RECORDED DATA =
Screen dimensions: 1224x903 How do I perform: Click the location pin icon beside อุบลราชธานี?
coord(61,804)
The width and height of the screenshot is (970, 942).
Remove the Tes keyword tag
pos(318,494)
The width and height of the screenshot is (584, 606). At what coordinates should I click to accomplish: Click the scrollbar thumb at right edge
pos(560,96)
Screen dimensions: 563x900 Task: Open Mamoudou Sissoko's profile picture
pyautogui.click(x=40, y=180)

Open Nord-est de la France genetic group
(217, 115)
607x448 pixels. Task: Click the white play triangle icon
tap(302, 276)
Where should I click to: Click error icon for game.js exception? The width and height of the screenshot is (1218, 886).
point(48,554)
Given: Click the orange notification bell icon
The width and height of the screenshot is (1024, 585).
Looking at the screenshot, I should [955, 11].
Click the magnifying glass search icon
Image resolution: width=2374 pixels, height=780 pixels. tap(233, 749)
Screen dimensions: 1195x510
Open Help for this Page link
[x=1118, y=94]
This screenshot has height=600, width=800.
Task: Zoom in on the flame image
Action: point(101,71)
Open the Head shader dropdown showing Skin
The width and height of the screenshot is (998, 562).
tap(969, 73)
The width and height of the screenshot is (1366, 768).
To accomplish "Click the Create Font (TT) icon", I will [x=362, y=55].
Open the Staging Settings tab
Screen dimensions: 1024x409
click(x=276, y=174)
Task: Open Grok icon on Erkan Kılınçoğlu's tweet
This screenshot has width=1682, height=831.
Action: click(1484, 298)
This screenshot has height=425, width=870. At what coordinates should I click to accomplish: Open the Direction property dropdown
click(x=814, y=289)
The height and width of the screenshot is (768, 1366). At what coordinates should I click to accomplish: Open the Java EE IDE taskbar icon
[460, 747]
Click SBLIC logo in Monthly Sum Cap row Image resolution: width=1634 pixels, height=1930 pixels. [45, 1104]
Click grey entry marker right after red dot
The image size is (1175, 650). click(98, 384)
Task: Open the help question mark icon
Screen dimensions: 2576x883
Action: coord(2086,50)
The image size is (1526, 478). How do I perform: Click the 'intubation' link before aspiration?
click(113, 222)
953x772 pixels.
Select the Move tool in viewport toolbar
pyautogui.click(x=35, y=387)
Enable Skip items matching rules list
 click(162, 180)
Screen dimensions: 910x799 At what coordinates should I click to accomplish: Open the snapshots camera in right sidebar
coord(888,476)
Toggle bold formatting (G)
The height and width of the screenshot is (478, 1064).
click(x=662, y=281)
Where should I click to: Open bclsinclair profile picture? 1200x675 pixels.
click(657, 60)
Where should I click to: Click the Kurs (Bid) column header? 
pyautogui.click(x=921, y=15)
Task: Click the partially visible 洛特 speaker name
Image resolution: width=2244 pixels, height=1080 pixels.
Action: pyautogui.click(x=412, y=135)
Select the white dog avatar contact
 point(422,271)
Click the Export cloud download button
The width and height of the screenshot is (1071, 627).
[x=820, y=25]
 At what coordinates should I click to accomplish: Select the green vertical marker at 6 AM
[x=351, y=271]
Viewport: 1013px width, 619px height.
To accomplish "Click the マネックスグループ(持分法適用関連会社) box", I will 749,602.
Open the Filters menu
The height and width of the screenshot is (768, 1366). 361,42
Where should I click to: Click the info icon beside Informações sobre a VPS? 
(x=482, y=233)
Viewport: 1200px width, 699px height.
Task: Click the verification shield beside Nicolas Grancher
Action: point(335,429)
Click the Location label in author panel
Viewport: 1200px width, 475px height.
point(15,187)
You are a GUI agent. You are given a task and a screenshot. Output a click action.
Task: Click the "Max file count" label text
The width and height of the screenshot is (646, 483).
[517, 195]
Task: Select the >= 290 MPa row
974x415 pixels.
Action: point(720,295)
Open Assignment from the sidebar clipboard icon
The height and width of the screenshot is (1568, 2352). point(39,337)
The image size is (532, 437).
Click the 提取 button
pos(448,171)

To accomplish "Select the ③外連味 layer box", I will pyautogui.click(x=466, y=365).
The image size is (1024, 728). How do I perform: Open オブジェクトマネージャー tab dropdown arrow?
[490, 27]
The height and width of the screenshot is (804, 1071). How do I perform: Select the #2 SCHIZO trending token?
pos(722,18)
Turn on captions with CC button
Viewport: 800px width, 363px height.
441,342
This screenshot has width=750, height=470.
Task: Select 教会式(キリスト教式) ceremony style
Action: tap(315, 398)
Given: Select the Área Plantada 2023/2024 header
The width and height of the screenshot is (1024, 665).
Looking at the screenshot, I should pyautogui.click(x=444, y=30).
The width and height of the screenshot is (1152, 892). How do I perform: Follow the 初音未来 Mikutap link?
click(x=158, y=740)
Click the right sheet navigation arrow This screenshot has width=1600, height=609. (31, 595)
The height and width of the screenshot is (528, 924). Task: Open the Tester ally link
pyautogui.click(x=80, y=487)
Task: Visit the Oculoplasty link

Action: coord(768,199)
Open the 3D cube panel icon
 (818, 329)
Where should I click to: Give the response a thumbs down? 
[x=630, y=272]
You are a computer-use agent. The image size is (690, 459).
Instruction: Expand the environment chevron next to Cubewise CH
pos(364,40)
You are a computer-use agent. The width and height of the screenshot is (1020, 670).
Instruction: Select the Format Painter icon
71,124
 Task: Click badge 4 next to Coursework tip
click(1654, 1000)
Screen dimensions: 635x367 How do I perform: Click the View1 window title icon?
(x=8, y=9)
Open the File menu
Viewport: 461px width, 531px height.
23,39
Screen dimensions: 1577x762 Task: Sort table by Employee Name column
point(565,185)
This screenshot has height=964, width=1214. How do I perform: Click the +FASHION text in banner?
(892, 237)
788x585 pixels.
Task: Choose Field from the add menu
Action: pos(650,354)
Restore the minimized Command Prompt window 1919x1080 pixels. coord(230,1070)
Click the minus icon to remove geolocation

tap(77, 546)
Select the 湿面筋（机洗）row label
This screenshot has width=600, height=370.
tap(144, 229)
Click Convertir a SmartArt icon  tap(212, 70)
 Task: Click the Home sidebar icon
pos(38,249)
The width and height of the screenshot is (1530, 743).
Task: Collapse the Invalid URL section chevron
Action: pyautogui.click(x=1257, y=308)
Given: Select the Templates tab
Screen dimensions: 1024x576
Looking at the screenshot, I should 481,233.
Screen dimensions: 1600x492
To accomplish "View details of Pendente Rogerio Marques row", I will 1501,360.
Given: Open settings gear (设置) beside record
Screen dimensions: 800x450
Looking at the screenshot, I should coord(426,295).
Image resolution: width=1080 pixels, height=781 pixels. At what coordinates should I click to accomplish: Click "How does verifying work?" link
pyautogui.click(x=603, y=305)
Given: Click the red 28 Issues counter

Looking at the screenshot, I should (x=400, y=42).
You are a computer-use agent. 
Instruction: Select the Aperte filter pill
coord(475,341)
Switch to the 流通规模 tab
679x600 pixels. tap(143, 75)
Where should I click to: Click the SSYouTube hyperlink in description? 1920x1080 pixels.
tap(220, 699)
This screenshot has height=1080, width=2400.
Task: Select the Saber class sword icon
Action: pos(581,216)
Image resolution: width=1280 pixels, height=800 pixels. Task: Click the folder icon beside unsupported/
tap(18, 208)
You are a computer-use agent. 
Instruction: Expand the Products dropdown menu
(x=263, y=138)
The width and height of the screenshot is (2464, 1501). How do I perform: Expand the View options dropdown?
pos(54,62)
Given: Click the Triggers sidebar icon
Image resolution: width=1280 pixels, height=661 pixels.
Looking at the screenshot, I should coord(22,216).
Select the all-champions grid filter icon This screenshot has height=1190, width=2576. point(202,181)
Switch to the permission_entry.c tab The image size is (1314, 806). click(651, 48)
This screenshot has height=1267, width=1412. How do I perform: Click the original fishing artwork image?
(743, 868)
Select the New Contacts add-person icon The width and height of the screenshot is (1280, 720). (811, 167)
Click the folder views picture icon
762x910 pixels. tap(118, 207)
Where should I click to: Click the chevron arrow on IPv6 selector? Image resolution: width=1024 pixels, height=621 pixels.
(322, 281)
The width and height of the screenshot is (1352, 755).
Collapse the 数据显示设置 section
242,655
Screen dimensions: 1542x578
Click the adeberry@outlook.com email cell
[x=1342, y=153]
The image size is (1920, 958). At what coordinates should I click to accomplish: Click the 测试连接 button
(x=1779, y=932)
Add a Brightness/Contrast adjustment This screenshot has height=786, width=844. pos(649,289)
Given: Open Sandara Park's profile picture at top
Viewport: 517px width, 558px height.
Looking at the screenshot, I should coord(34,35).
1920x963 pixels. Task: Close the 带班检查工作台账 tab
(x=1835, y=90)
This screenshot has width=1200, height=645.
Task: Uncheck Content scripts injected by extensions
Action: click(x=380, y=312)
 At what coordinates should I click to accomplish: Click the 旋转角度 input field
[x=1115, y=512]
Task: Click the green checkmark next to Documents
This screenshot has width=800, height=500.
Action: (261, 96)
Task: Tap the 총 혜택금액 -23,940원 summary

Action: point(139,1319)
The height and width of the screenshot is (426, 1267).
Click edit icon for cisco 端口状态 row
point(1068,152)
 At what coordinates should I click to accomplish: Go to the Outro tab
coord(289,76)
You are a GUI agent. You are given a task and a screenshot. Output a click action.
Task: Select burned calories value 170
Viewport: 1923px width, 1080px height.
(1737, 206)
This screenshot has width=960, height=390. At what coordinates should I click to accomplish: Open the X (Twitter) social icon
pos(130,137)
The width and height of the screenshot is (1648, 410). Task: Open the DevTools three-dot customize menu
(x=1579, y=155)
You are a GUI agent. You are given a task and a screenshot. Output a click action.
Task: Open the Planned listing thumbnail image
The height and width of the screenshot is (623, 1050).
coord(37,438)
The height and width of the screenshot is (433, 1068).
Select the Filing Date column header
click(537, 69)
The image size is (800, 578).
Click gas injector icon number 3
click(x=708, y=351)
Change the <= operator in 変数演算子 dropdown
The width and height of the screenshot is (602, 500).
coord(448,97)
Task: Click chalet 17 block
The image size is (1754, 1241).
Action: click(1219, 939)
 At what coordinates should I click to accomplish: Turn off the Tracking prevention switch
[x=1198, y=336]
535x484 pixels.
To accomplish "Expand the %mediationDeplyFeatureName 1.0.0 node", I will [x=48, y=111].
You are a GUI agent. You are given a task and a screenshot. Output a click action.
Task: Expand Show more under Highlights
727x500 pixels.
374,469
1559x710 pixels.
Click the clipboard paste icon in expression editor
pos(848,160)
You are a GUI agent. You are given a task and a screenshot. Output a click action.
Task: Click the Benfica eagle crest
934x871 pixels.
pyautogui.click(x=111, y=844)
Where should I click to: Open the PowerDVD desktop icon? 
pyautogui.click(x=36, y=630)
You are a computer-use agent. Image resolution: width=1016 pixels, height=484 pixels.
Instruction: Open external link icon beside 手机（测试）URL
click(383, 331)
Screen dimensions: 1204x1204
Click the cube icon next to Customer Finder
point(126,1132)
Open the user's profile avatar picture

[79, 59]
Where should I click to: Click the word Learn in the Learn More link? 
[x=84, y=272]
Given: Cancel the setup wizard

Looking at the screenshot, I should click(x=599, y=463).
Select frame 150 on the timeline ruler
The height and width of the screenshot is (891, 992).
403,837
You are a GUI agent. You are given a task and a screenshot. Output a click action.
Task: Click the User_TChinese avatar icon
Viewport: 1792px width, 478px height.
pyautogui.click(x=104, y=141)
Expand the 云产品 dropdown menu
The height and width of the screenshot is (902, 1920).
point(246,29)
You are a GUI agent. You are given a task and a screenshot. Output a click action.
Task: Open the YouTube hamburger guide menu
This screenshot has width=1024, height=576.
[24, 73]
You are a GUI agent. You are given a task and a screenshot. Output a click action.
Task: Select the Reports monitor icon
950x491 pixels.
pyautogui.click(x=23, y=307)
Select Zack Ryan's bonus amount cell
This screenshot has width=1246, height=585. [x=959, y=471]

EXERCISE GOAL =
Above are the records; repeat exactly the lines from the one holding "Image resolution: width=1280 pixels, height=661" down to the one holding "Switch to the permission_entry.c", end lines included.

RESPONSE AREA =
Image resolution: width=1280 pixels, height=661 pixels.
Looking at the screenshot, I should coord(22,216).
Select the all-champions grid filter icon This screenshot has height=1190, width=2576. point(202,181)
Switch to the permission_entry.c tab The image size is (1314, 806). click(651, 48)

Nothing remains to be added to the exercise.